**LISTED ENTRIES**.
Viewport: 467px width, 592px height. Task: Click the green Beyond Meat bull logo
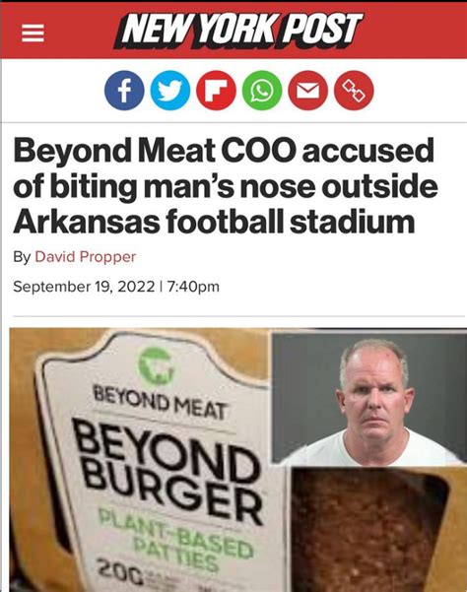click(157, 365)
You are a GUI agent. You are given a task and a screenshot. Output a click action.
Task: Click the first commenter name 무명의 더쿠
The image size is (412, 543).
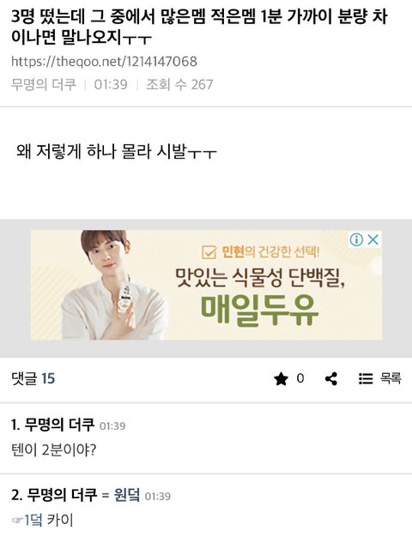(59, 425)
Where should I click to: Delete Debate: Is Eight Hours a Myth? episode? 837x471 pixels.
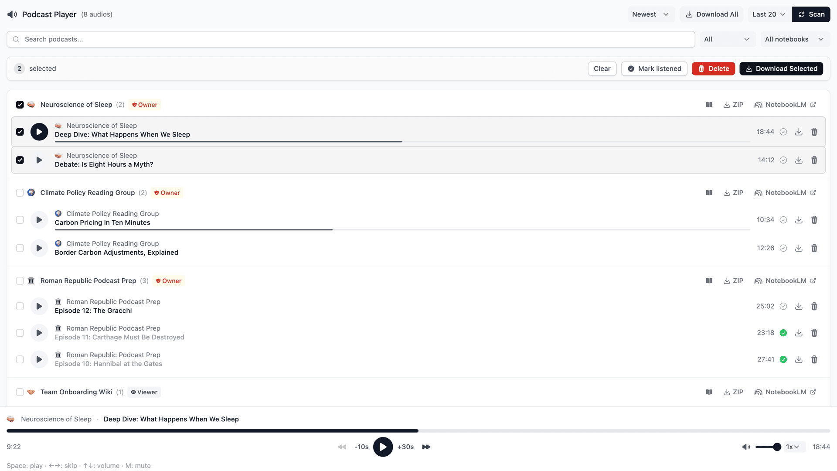pyautogui.click(x=814, y=160)
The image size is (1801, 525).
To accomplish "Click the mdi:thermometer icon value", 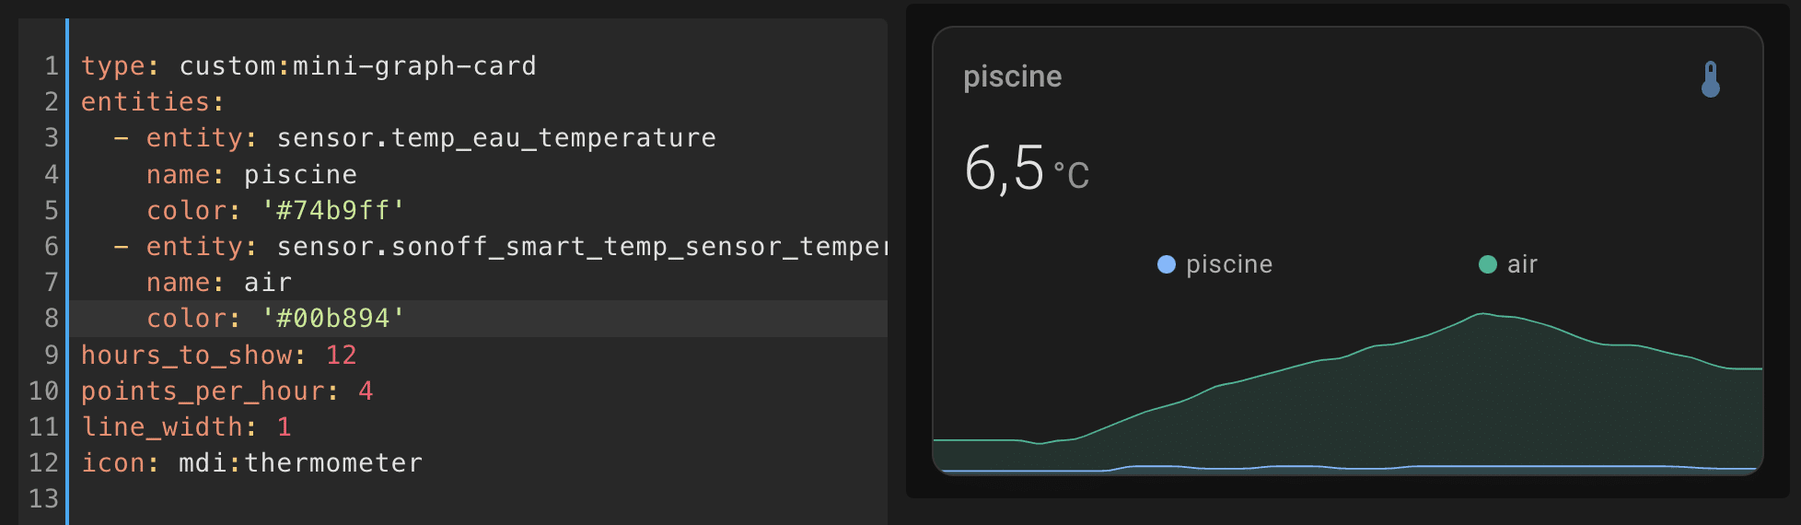I will (300, 463).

**TASK DETAILS**. Although the records above contain pictures, the copy should hold only the lines from their start through the line containing "The image size is (1801, 525).", each exactly as written, and none of the pictures.

**ANSWER**.
Viewport: 467px width, 592px height. Task: Click the green Beyond Meat bull logo
click(157, 365)
You are a GUI agent. You are given a task and a screenshot. Output a click action.
Task: Click the first commenter name 무명의 더쿠
The image size is (412, 543).
(59, 425)
Where should I click to: Delete Debate: Is Eight Hours a Myth? episode? 837x471 pixels.
pyautogui.click(x=814, y=160)
The image size is (1801, 525).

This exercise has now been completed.